The bandwidth history charts rely on vnStat for data collection. If vnStat is not installed or has not yet collected enough data, the charts will appear empty. VnStat needs time to accumulate statistics after initial setup. You can configure the network interface in Settings > General > Additional Dashboard Settings.
Green indicates healthy resource levels. Yellow indicates a warning — the resource is approaching capacity. Red indicates a critical state — immediate attention is recommended. These thresholds are based on standard utilization percentages.
Yes. Use the time range selector and player controls in the command bar above the bandwidth chart to navigate to any historical period for which vnStat has data.
The System Dashboard is restricted to admin users with the admin.system.dashboard permission. If you are an admin and still cannot see it, check your role's permissions in User Management.
Monitor rules send notifications through the dashboard's notification system. You will receive alerts based on the notification channels you have configured in your profile (in-app, email, Discord, or Signal).

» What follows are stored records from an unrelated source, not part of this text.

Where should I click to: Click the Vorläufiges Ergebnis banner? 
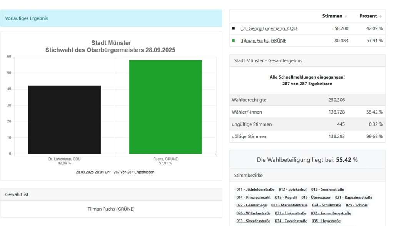pyautogui.click(x=111, y=18)
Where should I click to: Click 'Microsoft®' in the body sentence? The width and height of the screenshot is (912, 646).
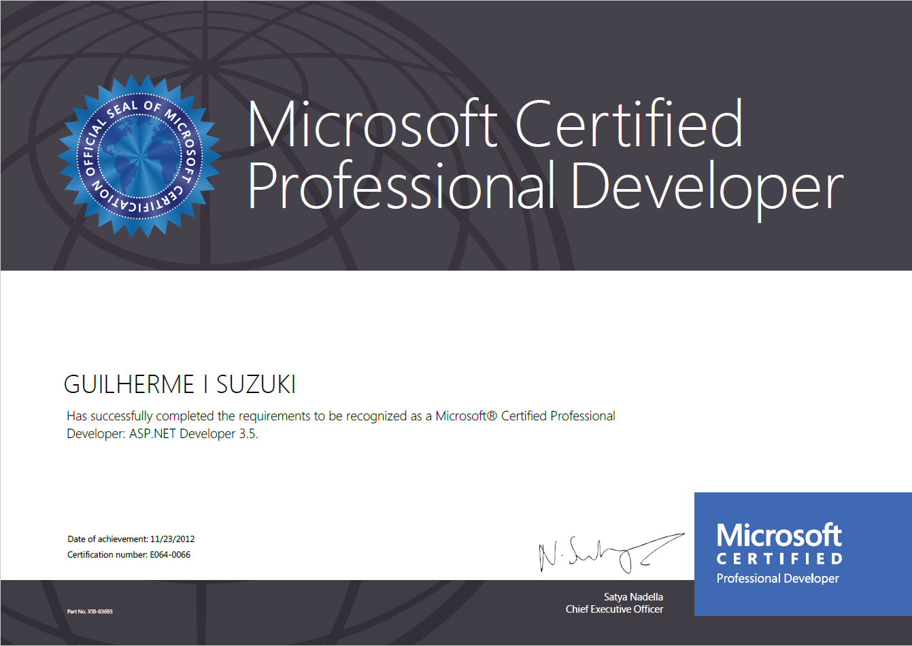click(x=467, y=416)
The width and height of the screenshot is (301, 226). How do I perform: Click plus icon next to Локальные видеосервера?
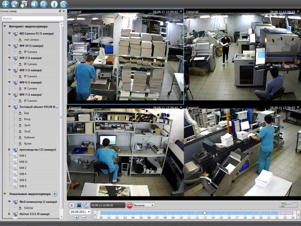tap(55, 194)
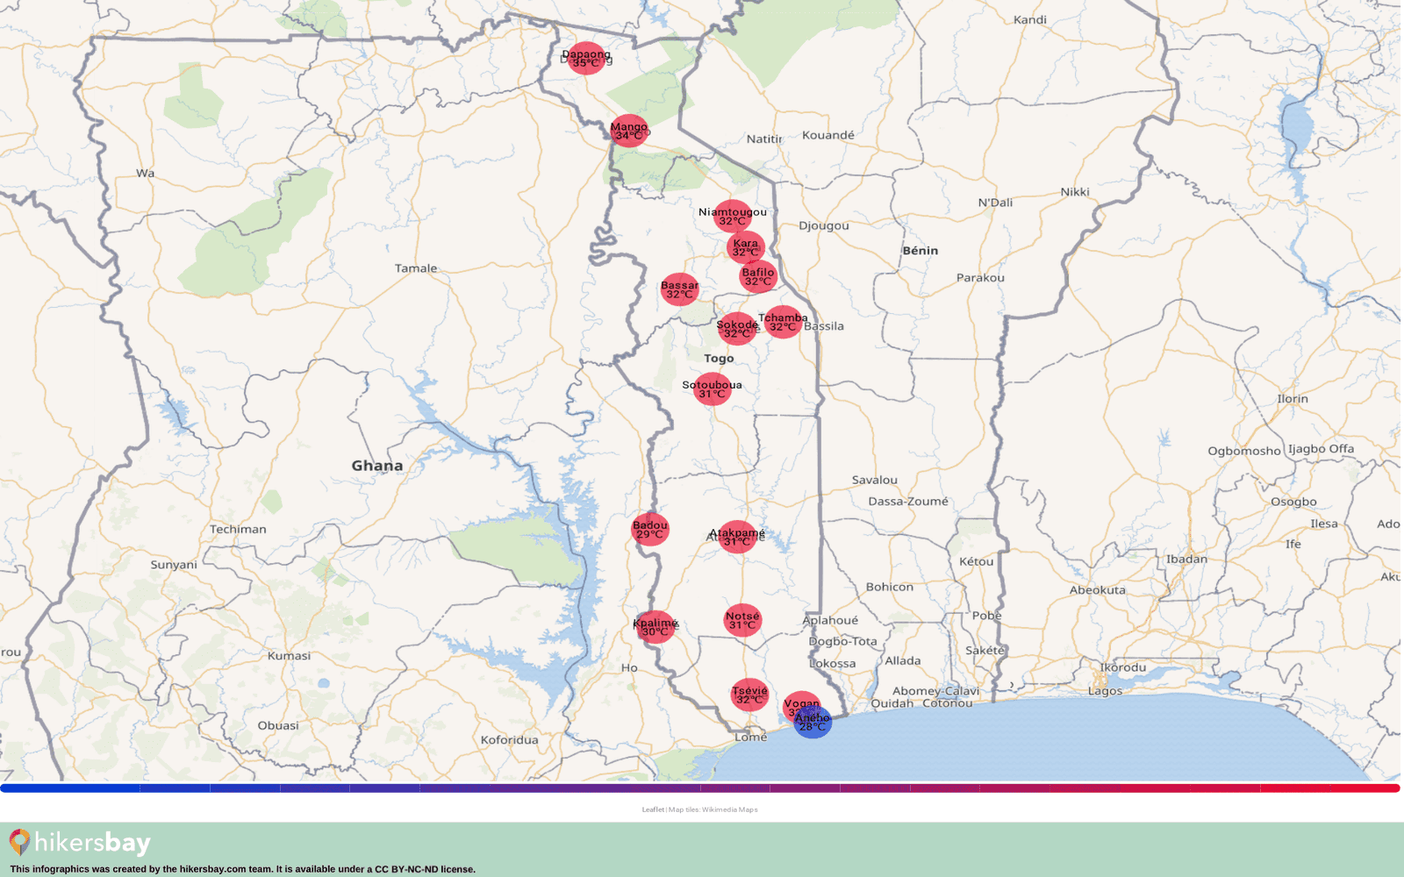Select the Tchamba 32°C marker

point(783,322)
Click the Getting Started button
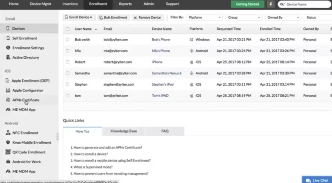332x183 pixels. (x=247, y=4)
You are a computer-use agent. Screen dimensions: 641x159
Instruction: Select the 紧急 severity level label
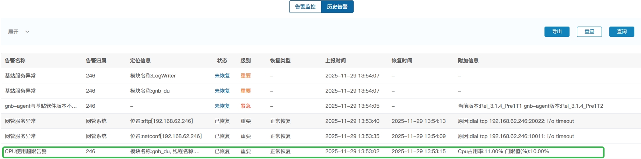(x=246, y=106)
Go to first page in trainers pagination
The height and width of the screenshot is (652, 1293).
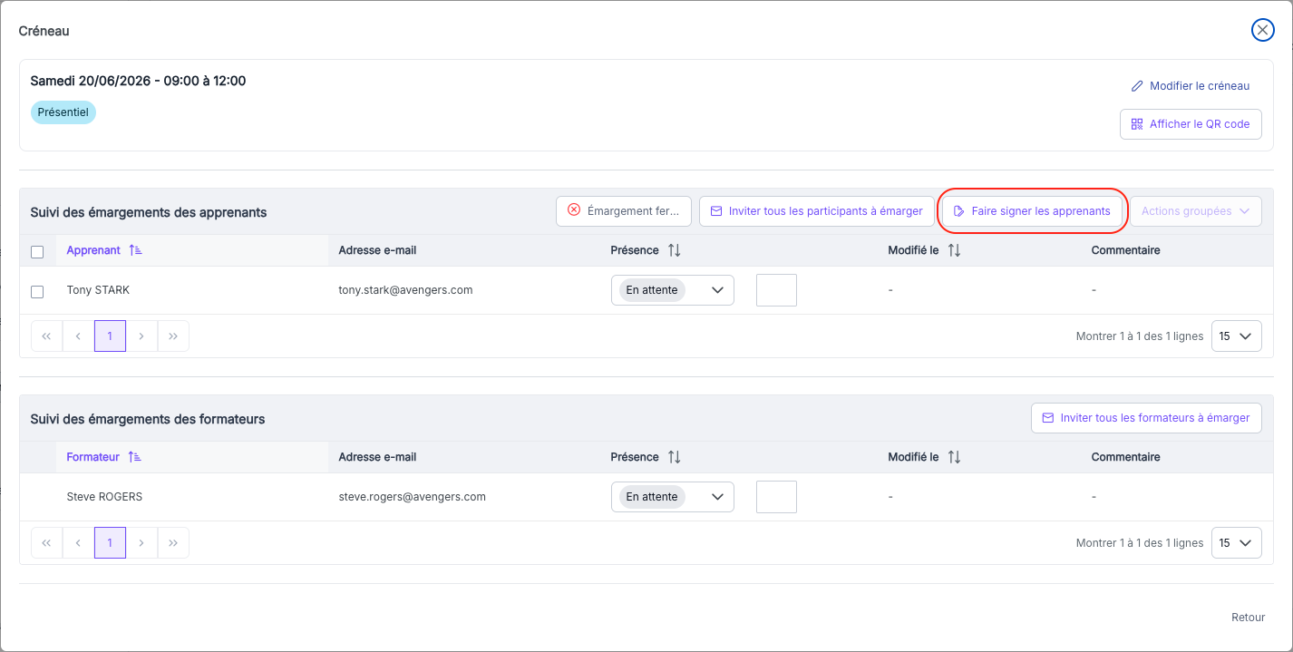click(46, 542)
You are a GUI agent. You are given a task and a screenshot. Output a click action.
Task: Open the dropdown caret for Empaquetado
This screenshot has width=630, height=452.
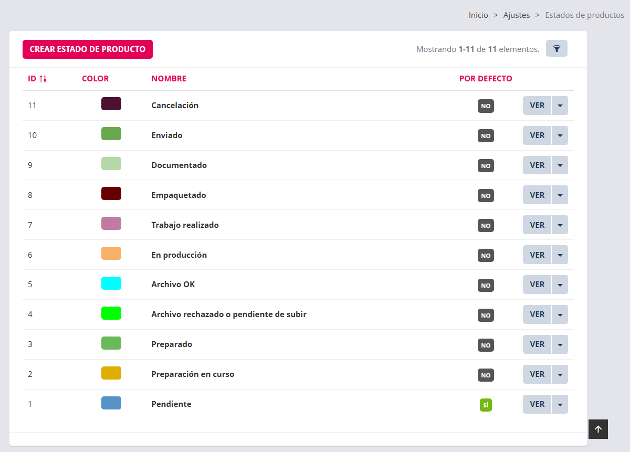(560, 195)
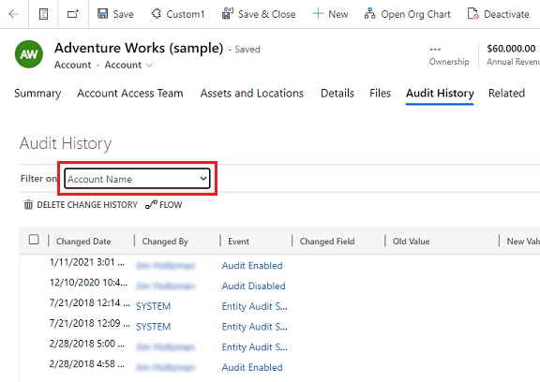Go back using the left arrow icon
Screen dimensions: 540x382
click(x=14, y=14)
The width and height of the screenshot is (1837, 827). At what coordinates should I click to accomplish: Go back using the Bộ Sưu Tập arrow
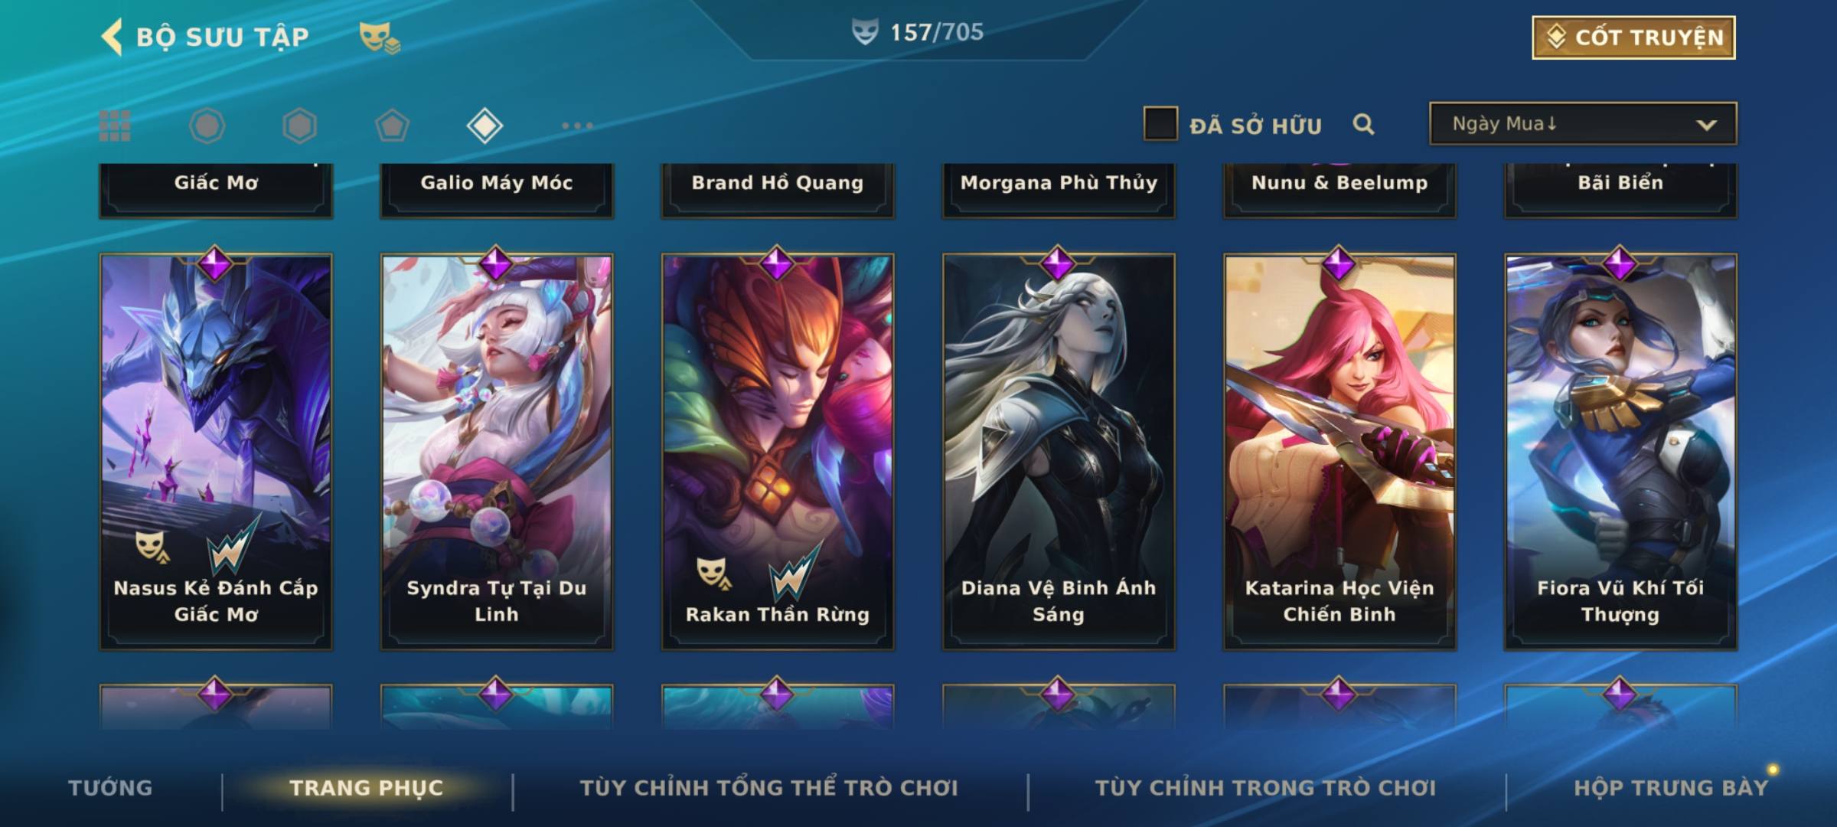coord(112,37)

The Software RAID panel only appears on servers with Linux software RAID (mdadm) arrays. It checks /proc/mdstat for active arrays — if none exist, the panel is hidden entirely. Hardware RAID controllers that present virtual disks to the OS (without mdadm) will not show a RAID panel.
SMART monitoring requires smartctl from the smartmontools package. If it is not installed, the RAID panel shows an install banner with a one-click Install button that provisions the package automatically. After installation, drive health data begins flowing within 5 minutes.
Array status (state, disk counts, rebuild progress) updates every 15 seconds via server-sent events. SMART data for member disks refreshes every 5 minutes because the underlying smartctl probes are resource-intensive. Between SMART refreshes, the most recent cached values are displayed.
The mismatch count (read from /sys/block/mdX/md/mismatch_cnt) indicates data inconsistencies found during a scrub or check operation. A non-zero value triggers a warning health status. While small mismatch counts on RAID 1/10 can be benign (e.g., from swap partitions), they should be investigated on RAID 5/6 arrays as they may indicate silent data corruption.